Now, all these years later, I’m spending this day reflecting back on all the happy moments, and less than happy moments, of my literary career.  I could write a dozen blog posts about all the mistakes I’ve made where my writing is concerned, but I want to celebrate TEXAS ROSE today.  This Historical Romance made number nine on the paperback bestseller list and the beautiful cover won an award for the cover artist.

TEXAS ROSE, which I had originally entitled, FORBIDDEN TRAILS, was a story that was almost never told.  I had written it when my oldest son was just a baby, but I was afraid to show it to anyone because (gasp) it had some rather explicit love scenes in it, and back in the 1970’s there were not too many books with eleven sexually candid love scenes in them.  Yes, I overdosed on sex in that first book.   The entire 523 page manuscript was hidden at the back of a book shelf for nearly ten years.  Occasionally, I would get it out and read it, and dream about seeing it as a real book on a real bookshelf in a real bookstore.  But, my husband at the time told me that probably all bored housewives wrote trashy romance novels, so back into hiding it went.

One day I happened to mention my secret manuscript and writing ambitions to a close friend.  She demanded to read it.  I was nervous, but dusted it off and let her have at it.  Her reaction was more than I ever could have imagined, and it was her enthusiasm that finally gave me the courage to seek my goal of becoming a published author.

The manuscript went into the trunk of my car with the plan to revise and edit all of it at the local library where no one would know what I was up to.  This was before I even had a computer, so everything up to this point was done on a typewriter.  But, in my trunk, a full bottle of brake fluid spilt on the stack of pages and nearly all of the manuscript was close to being unreadable.  I was crushed and certain it was a sign that I shouldn’t be wasting my time with this book.  I now had three children to raise and that very unsupportive husband who would get angry every time I even mentioned my writing.  “No way was I giving up,” said my friend who had read the manuscript and encouraged me to find a publisher for this book.   This wonderful woman took that pile of red stained smeared mess, and with a magnifying glass, she retyped every single word of that book.  I knew her unselfish devotion to my writing was the real sign that I was not meant to give up on my dream, and I will be indebted to Roseina Whitecotton for the rest of my life.
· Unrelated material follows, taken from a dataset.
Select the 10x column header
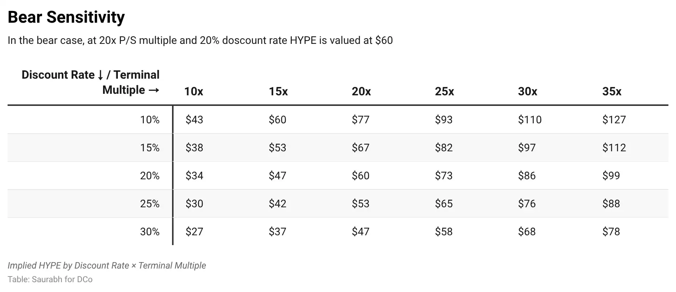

TEXAS ROSE is a sprawling tale of love, lust and greed among the Texas cattle barons in the late 1800’s.  My heroine, Lisa Parker, is basically my alter ego.  Every emotion, desire or fantasy I’d ever had up to that time in my life was poured into her character.  Her hero, Buck Randell, was my ultimate fantasy man.  Although I feel my writing has vastly improved (I hope), Lisa and Buck will always be my most special couple, because they were my first, and you know what they say, your first will always hold a special place in your heart.